Bir başka şeytan bir karı ile kocanın arasını
açtığını ve ailenin dağılmasına vesile olduğunu
söylediğinde Büyük Şeytan heyecanla tahtından kalkar, kahkahalar
atarak “Aferin sana, işte senin yaptığın büyük bir
şeydir” der ve küçük şeytanın alnından öper.

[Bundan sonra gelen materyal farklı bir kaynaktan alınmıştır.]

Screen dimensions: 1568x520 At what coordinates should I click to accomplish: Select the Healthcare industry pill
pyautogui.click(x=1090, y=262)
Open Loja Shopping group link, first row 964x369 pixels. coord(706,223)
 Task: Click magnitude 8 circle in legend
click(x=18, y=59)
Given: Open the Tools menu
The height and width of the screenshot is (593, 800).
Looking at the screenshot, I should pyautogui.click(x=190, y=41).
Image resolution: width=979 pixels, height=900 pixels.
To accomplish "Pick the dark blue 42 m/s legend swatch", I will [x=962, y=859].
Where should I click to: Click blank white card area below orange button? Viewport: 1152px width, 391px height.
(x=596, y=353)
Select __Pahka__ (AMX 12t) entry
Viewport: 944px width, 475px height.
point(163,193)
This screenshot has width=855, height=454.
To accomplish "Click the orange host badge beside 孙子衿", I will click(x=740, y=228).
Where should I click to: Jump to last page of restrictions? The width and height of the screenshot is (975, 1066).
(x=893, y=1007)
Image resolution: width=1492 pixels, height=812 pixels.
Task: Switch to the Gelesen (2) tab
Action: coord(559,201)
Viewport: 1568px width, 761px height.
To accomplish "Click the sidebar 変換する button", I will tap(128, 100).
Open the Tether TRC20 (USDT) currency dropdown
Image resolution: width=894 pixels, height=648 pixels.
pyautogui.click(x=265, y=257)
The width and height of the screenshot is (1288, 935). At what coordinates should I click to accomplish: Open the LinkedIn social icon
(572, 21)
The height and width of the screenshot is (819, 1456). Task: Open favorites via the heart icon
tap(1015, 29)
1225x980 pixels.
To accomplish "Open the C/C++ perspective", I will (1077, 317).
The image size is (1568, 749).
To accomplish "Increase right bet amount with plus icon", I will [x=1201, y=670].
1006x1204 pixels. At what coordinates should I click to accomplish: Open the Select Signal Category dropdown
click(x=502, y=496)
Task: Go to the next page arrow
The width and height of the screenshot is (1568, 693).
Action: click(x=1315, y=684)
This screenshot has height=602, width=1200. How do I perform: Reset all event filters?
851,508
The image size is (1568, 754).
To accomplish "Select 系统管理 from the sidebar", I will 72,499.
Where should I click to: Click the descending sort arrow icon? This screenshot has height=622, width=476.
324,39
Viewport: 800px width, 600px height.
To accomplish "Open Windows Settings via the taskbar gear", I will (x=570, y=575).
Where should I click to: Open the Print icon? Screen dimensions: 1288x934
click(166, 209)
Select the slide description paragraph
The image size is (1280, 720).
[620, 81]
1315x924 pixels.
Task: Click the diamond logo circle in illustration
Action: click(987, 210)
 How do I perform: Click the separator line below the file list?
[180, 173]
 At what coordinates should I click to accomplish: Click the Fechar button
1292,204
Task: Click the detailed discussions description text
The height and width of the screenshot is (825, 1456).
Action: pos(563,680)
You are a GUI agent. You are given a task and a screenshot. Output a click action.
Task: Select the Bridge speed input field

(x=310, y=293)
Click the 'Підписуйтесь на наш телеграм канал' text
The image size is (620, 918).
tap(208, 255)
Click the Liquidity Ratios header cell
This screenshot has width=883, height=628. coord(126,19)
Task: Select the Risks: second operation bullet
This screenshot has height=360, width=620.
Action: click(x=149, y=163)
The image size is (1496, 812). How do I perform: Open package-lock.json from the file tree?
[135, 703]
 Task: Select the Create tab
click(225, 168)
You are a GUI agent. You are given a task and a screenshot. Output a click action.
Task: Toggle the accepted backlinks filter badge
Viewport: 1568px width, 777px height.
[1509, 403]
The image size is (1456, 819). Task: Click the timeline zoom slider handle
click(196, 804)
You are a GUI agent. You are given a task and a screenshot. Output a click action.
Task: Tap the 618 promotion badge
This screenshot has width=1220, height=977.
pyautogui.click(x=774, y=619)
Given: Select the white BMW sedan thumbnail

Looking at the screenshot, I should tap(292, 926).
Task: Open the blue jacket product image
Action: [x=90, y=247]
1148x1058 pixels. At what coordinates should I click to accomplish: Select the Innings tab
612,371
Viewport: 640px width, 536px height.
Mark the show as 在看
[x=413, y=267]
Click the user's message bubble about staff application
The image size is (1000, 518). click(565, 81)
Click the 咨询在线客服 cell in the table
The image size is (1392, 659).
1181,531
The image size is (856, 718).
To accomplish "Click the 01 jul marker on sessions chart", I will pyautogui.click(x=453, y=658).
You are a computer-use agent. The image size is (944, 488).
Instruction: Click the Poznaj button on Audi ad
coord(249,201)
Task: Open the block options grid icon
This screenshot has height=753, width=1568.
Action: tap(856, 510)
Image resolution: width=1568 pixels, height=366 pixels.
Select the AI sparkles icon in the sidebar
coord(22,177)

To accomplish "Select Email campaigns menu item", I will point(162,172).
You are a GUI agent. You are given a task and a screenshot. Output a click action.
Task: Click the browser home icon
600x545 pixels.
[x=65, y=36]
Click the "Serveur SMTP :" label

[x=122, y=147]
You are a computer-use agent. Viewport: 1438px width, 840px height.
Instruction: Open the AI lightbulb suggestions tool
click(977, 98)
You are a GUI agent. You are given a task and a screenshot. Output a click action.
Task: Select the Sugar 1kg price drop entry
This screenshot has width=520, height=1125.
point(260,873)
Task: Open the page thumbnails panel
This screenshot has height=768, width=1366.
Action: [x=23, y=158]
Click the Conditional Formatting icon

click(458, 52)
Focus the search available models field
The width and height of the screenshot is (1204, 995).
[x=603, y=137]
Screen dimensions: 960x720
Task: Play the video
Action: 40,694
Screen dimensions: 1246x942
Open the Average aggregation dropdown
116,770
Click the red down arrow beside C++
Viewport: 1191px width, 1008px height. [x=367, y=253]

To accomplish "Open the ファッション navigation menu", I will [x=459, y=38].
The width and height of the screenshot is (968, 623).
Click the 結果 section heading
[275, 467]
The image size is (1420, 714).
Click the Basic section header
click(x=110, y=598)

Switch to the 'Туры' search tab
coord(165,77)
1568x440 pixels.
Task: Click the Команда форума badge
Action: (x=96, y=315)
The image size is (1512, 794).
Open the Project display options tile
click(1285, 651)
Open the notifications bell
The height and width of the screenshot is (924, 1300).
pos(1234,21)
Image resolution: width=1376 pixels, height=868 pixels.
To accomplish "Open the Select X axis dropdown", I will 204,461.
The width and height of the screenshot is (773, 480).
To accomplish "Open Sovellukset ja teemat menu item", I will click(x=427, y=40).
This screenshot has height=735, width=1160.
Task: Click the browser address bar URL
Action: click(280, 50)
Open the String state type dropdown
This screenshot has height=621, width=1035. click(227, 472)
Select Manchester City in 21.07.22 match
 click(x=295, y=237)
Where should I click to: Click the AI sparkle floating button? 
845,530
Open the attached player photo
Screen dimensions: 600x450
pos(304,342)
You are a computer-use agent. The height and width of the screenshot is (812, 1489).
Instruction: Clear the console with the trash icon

Toplumun en temel yapıtaşı olan aile bozulduğunda toplum
da bozulur.
Bireysel hatalar her zaman düzeltilebilir, insan günahlarına
tövbe edebilir ve daha iyi bir insan olmaya yelken açabilir. Ancak
bir aile dağıldığında bundan başta çocuklar olmak üzere toplumun
oldukça geniş bir kısmı etkilenir.
Bir ailenin dağılması adeta kartopu etkisi yaparak peşinden daha
büyük kötülükleri de getirir. Ta ki bu bir toplumun bozulmasına ve
ifsat olmasına kadar gider. Ve dahi bu durum toplumun bütünüyle
geleceğine sirayet eder!
İşte İstanbul Sözleşmesi de adeta aile
birlikteliğinin temellerine nükleer bomba etkisi yapacak
nitelikte. Bu sözleşmeye göre gay, lezbiyen,
transseksüel ilişkiler teşvik edilip korunurken, cinsiyet
eşitliği gibi ne idüğü belirsiz kavramlarla gençlik ve yeni
nesiller adeta hayvanlaşmaya itiliyor.
İşin en acı tarafı da bu sözleşmeye başta
Türkiye olmak üzere birçok İslam ülkesi
imza atmış durumda. İşin en acı olan tarafı ise bu
sözleşmeye ilk imza atan ülkenin Türkiye olması.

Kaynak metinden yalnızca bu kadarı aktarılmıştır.